İlmin Fazileti ve Üstünlüğü (Muhtasar Riyâzus-Sâlihîn)
İlim tahsil etmek maksadıyla yola çıkan kimseye Allah Teâlâ Cennet yollarını açar. Melekler, ilme ve onu tahsil edene karşı hürmet ederek kanatlarını gererler. Göklerde ve yerdeki her şey, hatta su içindeki balıklar bile ilim talibi için Allah’tan rahmet diler.
وَقُلْ رَبِّ زِدْني عِلْمًا
“De ki: Ya Rabbi, benim ilmimi artır.” {Tâhâ Sûresi, 20/114}
قُلْ هَلْ يَسْتَوِي الَّذينَ يَعْلَمُونَ وَالَّذينَ لَا يَعْلَمُونَ
“De ki: Hiç bilenlerle bilmeyenler bir olur mu?” {Zümer Sûresi, 39/9}
يَرْفَعِ اللهُ الَّذينَ آمَنُوا مِنْكُمْ وَالَّذينَ أُوتُوا الْعِلْمَ دَرَجَاتٍ
“Allah sizin gibi iman, hele hele bir de ilim nasip edilenlerin derecelerini yükseltsin.” {Mücadile Sûresi, 58/11}
إِنَّمَا يَخْشٰى اللهَ مِنْ عِبَادِهِ الْعُلَمَاءُ
“Kulları içinde ancak âlimler, Allah’ı gerektiği tarzda tazim ederler.” {Fâtır Sûresi, 35/28}
عَنْ مُعَاوِيَةَ رَضِي اللهُ عَنْهُ قَالَ: قَالَ رَسُولُ اللّٰهِ صَلّى اللهُ عَلَيْهِ و سَلَّمَ
«مَنْ يُرِدِ اللّٰهُ بِهِ خَيْرًا يُفَقِّهْهُ فِي الدّينِ»

####################

Talimat 1 >> Girdilerde "At what coordinates should I click to accomplish: Toggle" ifadesini içeren satırdan "(x=453, y=366)" ifadesini içeren satıra kadar olan satırları, "subtitle" sözcüğünü "caption" ile değiştirip geri kalan her şeyi aynen koruyarak yeniden yaz.
Metin ile girdiler birbirinden bağımsız iki ayrı malzemedir.

####################

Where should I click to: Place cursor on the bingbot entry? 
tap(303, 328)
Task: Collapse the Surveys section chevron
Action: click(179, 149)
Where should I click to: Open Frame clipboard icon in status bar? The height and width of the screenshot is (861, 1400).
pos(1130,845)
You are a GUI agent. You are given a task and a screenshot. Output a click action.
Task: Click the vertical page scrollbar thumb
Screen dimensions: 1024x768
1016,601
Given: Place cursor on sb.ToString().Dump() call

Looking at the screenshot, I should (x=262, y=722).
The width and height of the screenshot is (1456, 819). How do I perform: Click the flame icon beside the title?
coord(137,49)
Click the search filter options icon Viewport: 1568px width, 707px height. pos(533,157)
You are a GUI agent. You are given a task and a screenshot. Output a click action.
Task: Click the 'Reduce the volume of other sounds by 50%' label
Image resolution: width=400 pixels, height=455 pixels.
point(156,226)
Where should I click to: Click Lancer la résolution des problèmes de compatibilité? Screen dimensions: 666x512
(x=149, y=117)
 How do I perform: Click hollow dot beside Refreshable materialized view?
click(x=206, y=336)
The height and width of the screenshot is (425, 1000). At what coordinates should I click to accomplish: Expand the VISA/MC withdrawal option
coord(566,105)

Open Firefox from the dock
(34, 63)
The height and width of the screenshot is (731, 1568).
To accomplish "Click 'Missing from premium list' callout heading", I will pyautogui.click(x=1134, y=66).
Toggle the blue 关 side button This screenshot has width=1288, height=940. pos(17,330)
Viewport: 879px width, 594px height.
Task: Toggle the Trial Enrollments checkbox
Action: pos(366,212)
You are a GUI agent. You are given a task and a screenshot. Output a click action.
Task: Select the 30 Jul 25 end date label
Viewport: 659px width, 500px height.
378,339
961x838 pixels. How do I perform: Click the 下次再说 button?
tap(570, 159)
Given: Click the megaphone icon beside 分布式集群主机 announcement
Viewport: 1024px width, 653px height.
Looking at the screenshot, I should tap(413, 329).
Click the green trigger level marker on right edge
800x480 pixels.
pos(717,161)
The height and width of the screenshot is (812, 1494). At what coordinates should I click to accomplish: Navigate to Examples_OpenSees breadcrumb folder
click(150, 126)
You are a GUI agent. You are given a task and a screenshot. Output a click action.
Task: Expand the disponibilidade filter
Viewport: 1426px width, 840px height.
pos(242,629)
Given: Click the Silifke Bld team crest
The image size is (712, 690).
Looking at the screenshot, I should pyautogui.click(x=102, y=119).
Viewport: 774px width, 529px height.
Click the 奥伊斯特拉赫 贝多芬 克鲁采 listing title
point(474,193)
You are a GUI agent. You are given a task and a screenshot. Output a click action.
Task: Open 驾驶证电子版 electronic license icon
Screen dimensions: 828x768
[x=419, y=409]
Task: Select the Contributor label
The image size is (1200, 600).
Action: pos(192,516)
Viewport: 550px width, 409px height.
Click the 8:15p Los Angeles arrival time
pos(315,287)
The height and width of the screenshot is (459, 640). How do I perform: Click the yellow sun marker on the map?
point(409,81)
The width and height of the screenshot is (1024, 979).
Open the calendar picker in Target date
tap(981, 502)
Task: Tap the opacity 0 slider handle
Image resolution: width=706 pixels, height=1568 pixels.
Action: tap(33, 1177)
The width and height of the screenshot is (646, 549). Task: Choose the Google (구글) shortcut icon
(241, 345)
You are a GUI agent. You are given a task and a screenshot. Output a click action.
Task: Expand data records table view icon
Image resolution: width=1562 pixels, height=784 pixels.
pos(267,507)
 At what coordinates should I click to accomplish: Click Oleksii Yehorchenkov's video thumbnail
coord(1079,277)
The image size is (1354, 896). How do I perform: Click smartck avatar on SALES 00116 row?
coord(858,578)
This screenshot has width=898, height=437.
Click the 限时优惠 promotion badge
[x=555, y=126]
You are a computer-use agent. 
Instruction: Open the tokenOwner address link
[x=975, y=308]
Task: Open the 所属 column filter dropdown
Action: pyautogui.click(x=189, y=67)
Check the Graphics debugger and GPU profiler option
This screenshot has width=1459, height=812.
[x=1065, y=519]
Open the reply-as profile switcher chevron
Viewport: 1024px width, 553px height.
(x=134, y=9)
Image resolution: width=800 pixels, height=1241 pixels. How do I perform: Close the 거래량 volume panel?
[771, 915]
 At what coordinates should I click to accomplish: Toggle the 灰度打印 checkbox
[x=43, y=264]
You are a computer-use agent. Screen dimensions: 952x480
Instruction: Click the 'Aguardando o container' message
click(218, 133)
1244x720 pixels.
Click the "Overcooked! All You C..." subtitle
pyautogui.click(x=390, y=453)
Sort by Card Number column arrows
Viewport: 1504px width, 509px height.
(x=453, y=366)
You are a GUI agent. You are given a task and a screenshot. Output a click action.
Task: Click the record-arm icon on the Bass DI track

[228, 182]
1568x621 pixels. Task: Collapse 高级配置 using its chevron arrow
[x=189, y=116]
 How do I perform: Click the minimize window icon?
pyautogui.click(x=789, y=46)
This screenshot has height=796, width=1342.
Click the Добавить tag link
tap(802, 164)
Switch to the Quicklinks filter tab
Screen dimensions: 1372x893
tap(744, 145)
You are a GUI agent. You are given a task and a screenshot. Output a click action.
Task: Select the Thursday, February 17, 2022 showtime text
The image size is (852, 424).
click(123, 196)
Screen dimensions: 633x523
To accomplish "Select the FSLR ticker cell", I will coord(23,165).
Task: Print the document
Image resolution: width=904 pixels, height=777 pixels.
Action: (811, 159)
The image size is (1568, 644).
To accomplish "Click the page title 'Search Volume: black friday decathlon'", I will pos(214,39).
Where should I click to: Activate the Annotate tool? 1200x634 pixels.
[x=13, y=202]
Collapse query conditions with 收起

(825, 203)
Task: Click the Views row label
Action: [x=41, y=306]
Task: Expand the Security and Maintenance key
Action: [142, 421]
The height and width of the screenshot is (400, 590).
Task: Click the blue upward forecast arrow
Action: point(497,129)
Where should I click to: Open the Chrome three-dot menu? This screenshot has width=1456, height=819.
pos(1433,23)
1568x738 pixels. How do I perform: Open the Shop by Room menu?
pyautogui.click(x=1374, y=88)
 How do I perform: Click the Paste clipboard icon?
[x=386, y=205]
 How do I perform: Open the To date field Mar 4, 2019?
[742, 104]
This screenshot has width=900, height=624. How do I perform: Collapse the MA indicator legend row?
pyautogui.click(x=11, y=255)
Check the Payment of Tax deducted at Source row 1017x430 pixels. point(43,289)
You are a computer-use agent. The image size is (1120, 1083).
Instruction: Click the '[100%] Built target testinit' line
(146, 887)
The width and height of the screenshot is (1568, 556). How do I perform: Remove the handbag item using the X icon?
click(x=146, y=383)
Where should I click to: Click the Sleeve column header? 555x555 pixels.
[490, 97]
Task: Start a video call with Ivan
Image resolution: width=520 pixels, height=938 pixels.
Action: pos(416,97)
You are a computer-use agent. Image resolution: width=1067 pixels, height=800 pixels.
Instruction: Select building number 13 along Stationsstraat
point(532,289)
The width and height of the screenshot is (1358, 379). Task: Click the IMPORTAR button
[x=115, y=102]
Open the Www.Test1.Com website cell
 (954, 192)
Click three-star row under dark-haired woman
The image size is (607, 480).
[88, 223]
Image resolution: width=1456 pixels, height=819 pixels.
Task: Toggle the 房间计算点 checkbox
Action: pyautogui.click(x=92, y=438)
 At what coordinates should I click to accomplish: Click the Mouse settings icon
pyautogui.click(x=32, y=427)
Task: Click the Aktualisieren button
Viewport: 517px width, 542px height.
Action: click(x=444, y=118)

####################

Talimat 2 >> İlmin fazileti ve üstünlüğüyle ilgili metni bittiği yerden devam ettir.

Beklenen Çıktı 1 >>
 At what coordinates should I click to accomplish: Toggle the 灰度打印 checkbox
[x=43, y=264]
You are a computer-use agent. Screen dimensions: 952x480
Instruction: Click the 'Aguardando o container' message
click(218, 133)
1244x720 pixels.
Click the "Overcooked! All You C..." caption
pyautogui.click(x=390, y=453)
Sort by Card Number column arrows
Viewport: 1504px width, 509px height.
(x=453, y=366)

Beklenen Çıktı 2 >>
Muaviye radıyallahu anh demiştir ki: Resûlullah sallallâhu aleyhi ve sellem şöyle buyurdu:
“Allah Teâlâ kimin hakkında hayır murad ederse ona din hususunda büyük bir anlayış verir (onu dinî konularda fakih seviyesine yükseltir)” [Buhari, İlm, 10; Müslim, İmâre 175]
عَنْ سَهْلِ بْنِ سَعْدٍ رَضِي اللهُ عَنْهُ أَنَّ النَّبِيَّ صَلّى اللهُ عَلَيْهِ و سَلَّمَ قَالَ لِعَلِيٍّ رَضِي اللهُ عَنْهُ
«فَوَاللهِ لَأَنْ يَهْدِيَ اللّٰهُ بِكَ رَجُلاً وَاحِدًا خَيْرٌ لَكَ مِنْ حُمْرِ النَّعَمِ»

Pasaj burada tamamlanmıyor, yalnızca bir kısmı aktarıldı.